Hey kids! Halloween is that time of the year for smashing your neighbors pumpkins, scaring little kids to give them traumatizing nightmares to last them till adulthood, and to fuck with black cats. And no, that’s not racist. To enjoy this Halloween take some of this friendly advice. 

First, dress like a douche (yes, I understand modern high schoolers follow this step on a daily basis but bear with me). Seriously.

That is a very popular costume that is sure not to offend or make anyone uncomfortable. And if you’re a girl, dress like a slut. Now, this can be accomplished in many ways. You can either be a cat, by which I mean wear short and provocative black clothing and place a pair of cat ears on your head, or you can be anything you want by just making sure your legs, stomach, ass, and boobs are out at all times.

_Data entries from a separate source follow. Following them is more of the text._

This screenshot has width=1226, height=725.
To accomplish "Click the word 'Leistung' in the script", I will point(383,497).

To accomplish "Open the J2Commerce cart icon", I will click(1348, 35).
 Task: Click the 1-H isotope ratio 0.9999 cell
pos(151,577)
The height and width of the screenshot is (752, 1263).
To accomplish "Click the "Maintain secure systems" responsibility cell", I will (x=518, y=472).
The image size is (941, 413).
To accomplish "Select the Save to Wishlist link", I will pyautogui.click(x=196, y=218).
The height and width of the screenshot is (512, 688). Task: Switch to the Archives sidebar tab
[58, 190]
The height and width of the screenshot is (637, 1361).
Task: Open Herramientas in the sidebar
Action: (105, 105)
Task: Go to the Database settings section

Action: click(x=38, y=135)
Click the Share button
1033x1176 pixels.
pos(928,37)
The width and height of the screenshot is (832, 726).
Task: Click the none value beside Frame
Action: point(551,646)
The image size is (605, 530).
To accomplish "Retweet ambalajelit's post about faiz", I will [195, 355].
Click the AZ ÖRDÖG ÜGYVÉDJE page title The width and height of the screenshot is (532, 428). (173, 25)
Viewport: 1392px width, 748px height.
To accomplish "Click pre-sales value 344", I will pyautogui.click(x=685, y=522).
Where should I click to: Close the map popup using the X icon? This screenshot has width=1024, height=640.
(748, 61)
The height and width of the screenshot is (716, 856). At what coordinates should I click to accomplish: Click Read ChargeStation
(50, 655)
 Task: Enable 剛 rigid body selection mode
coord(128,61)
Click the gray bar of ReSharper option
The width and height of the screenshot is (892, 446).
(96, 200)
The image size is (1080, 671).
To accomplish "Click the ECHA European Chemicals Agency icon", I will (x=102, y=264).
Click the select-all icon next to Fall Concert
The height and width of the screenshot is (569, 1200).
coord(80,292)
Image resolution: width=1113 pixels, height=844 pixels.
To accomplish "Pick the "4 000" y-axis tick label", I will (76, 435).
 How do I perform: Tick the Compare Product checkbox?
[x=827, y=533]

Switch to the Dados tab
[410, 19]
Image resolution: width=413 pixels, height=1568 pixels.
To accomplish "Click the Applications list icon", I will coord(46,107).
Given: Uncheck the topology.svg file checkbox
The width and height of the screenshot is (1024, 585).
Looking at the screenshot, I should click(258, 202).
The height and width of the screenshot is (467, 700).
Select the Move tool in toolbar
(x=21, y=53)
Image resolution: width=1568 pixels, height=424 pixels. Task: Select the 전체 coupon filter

If you are going to look like a douche, then act like one. Go to a nice resisidental block where they buy overpriced pumpkins to decorate for their unappreciative, bastard children and smash them. Grab your skateboard that I know you have (or truck) and destroy them as you go.

And if that’s not fun enough, scare the living day lights out of them. Wear a bloody face, have some fake knives, and jump out of bushes. If you want to include your significant other, have them waiting at the end for a bag of candy that the kids will never have, or have them point at laugh at the children that run away screaming.

Of course, as a young adult, you are going to be invited to parties. Remember, it’s Halloween. You don’t want to be a moderate drinker. You should get shitfaced. That’s the best way to end your night. This way, if all else fails, it will still feel great while it’s ongoing. That’s how you have the most remembable and perfect Halloween ever.